**Work task:** The lines to repeat run from the one containing "Produits (356, 2047)" through the last line of the records below; repeat them exactly and give nothing more.

(Collected data)
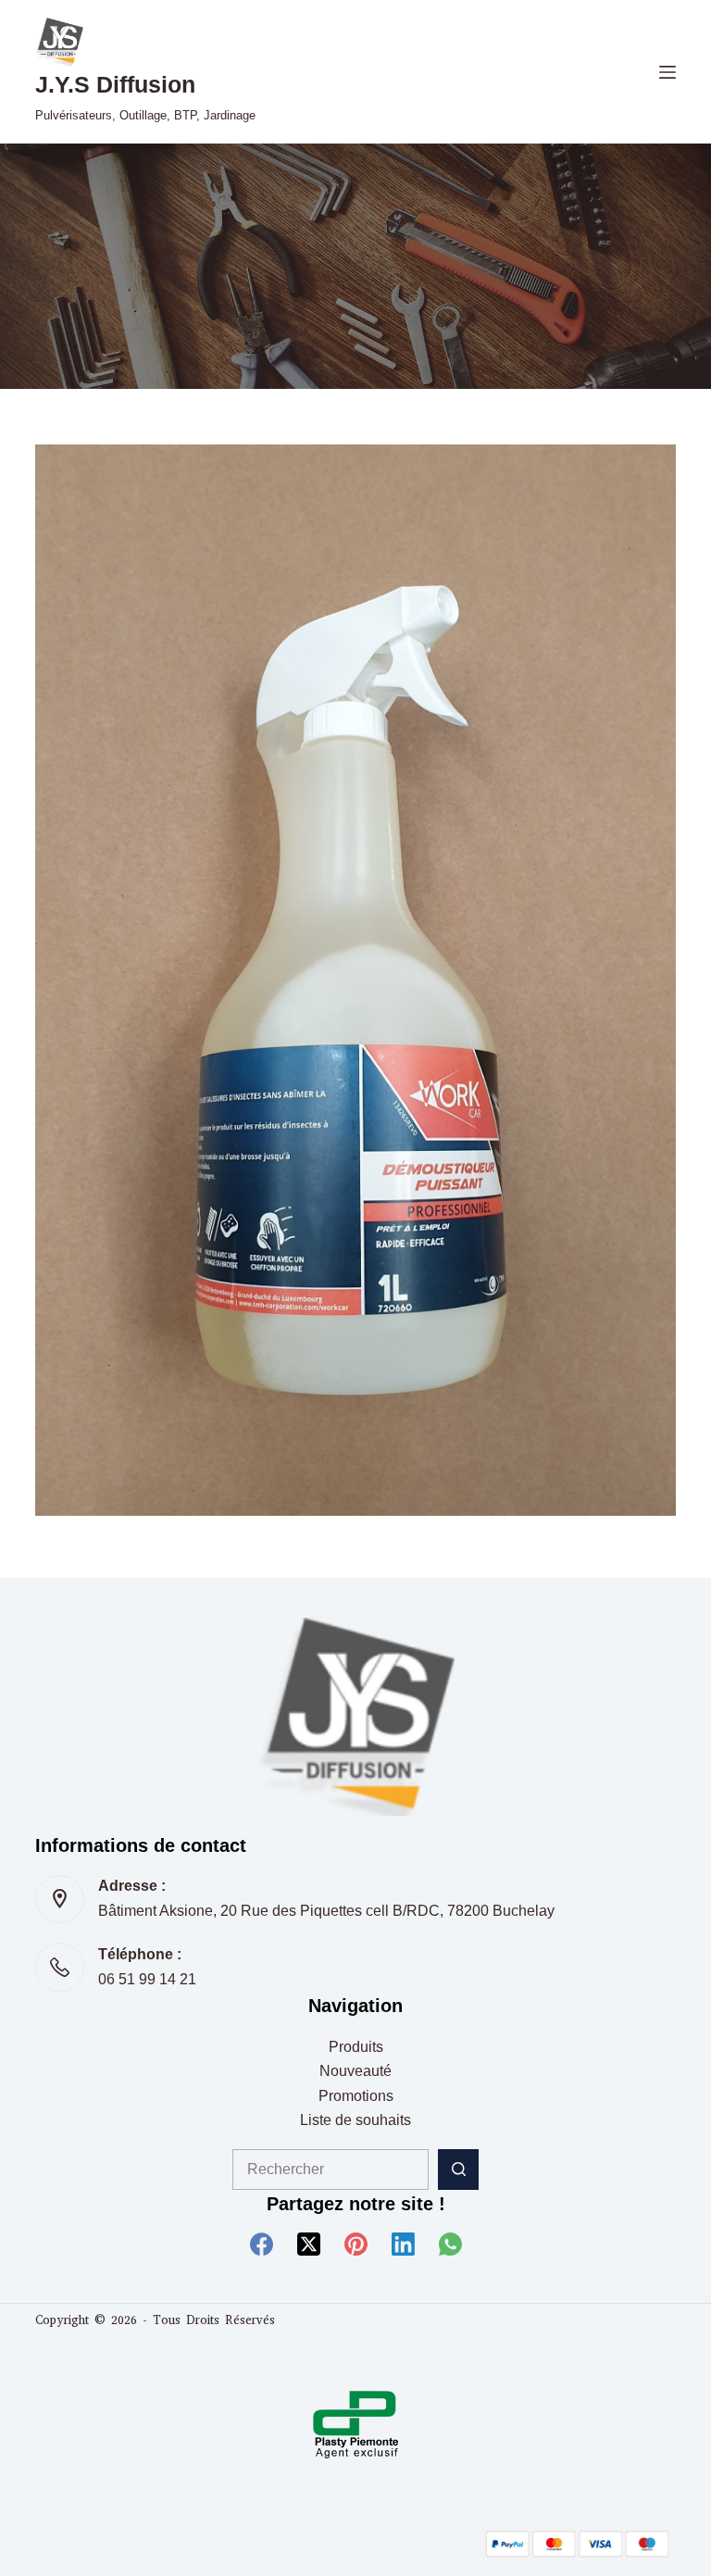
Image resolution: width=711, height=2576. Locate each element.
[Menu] (667, 72)
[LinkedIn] (403, 2244)
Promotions (355, 2096)
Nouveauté (355, 2071)
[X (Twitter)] (308, 2244)
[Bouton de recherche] (458, 2169)
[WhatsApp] (450, 2244)
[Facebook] (261, 2244)
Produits (356, 2047)
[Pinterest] (356, 2244)
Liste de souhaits (355, 2120)
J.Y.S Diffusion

**Result for this task:**
Produits (356, 2047)
[Pinterest] (356, 2244)
Liste de souhaits (355, 2120)
J.Y.S Diffusion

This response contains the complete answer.